**Quoted passage:**
Module two takes us from ‘Engaging with Death and Dying’ in week one to ‘Representations of Death and Dying’. This includes an exploration of how death and dying are portrayed across a variety of medium such as art, literature, film and television and how their portrayal impacts on our day-to-day lives.
Initially we look at Death and Dying via Art and History. In history, we find instructions about death and dying dating as far back as the 15th century with the Ars Moriendi (Art of Dying). We also find other publications on death and dying in the 1600’s that were written with the aim of ensuring that if death occurred unexpectedly then you would always be prepared.
The first week of the CareSearch MOOC Dying2Learn is about engaging with Death and Dying. The MOOC will introduce different concepts and prompt the reader to think about things that they had not previously considered or had not wanted to think about at the time. Some of this can be confronting, so we start off by exploring the constructs of death through humour. Our main message at the beginning of the MOOC is – don’t take this too seriously. Have a good laugh and get the conversations started in a safe place. So, for example I have linked to the Dying Matters website (UK) ‘Dying for a Laugh’ where comedians reflect and ultimately consider their own deaths, hoping that their involvement will encourage others to talk more openly and more often about death and other end of life issues.

**Extracted entries:**
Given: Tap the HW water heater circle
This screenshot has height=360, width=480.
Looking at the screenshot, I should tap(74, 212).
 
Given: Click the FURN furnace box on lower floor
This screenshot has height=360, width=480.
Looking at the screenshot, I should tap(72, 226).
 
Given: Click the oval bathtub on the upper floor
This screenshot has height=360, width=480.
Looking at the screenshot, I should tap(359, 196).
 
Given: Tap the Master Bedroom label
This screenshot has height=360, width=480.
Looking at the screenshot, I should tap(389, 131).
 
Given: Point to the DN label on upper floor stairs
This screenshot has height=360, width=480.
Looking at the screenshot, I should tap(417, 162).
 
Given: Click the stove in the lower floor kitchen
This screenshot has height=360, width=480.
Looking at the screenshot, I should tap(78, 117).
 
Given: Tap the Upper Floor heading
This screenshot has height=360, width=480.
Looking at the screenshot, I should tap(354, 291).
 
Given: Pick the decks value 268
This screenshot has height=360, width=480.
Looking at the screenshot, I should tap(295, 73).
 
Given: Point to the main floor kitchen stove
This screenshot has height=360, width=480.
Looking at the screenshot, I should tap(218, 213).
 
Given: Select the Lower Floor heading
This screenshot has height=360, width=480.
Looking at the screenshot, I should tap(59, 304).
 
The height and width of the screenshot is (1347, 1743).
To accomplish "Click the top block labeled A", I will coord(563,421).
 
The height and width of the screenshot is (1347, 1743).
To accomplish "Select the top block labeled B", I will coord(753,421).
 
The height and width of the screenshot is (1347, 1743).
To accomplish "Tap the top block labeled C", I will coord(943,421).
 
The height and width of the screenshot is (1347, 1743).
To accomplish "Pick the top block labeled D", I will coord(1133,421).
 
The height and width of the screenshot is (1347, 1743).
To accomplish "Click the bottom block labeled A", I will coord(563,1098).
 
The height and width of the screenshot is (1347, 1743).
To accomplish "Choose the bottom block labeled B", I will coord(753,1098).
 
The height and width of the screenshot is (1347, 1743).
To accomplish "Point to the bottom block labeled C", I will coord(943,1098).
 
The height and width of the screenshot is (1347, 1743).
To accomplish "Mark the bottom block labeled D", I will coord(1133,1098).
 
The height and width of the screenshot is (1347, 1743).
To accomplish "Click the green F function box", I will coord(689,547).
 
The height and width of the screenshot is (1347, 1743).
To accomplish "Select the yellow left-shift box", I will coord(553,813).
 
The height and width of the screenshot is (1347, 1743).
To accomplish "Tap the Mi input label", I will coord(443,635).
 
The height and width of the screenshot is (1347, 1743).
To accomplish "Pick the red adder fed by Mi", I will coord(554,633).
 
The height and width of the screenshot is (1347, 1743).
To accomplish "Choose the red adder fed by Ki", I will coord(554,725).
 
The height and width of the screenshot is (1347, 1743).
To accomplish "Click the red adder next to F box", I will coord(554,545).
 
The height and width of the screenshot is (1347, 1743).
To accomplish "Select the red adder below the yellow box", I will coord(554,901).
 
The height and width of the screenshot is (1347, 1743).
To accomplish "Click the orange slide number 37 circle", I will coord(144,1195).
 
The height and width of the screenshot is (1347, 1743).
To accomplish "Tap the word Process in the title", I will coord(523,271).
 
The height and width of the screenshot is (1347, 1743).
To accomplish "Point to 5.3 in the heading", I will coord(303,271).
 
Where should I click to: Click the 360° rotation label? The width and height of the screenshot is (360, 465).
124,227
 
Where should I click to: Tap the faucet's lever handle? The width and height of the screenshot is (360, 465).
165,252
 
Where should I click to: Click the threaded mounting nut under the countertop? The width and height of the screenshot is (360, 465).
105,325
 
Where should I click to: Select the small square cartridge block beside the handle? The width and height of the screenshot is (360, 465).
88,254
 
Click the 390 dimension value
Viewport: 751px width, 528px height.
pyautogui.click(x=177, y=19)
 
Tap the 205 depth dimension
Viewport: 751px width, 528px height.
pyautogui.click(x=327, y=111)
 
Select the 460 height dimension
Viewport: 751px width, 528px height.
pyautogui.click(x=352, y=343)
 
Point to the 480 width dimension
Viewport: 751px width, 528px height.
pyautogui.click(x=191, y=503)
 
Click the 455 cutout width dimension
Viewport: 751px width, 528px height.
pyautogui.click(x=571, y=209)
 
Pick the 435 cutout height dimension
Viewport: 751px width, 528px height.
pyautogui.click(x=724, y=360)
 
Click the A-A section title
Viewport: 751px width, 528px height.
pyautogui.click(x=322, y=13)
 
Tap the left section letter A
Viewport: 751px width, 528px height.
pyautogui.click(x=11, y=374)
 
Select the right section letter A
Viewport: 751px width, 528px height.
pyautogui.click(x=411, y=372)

**What you need to do:**
1) In the passage about the Dying2Learn MOOC, why does the first week start by exploring death through humour? Answer in one to three sentences.
2) List the media that the passage about the Dying2Learn MOOC names for how death and dying are portrayed in module two.
3) Continue the passage about the Dying2Learn MOOC from its last sentence.

**Exercise answers:**
1) The MOOC prompts readers to think about things they had not considered or had not wanted to think about, and some of this can be confronting. Humour lets people have a good laugh and start the conversations in a safe place.

2) Art, literature, film, television

3)
I am excited to be part of a project team at CareSearch that are developing a ‘massive open online course’ (MOOC) on death and dying. MOOCs are freely-available short online courses that anyone can participate in. Traditionally they have been used in universities to deliver education out of the classroom, but there has been a surge in their popularity in that they can be used to not only create social networks and engage participants, but impart important messages, provide resources, and facilitate research opportunities. The aim of our MOOC is to build community awareness of palliative care and death as a normal process, and our approach to the MOOC will be in a socio-cultural context (rather than a palliative care context); so for example, the social rather than biological death as seen in dementia. The MOOC will provide a never-before-seen opportunity to watch a community-driven approach to death and dying.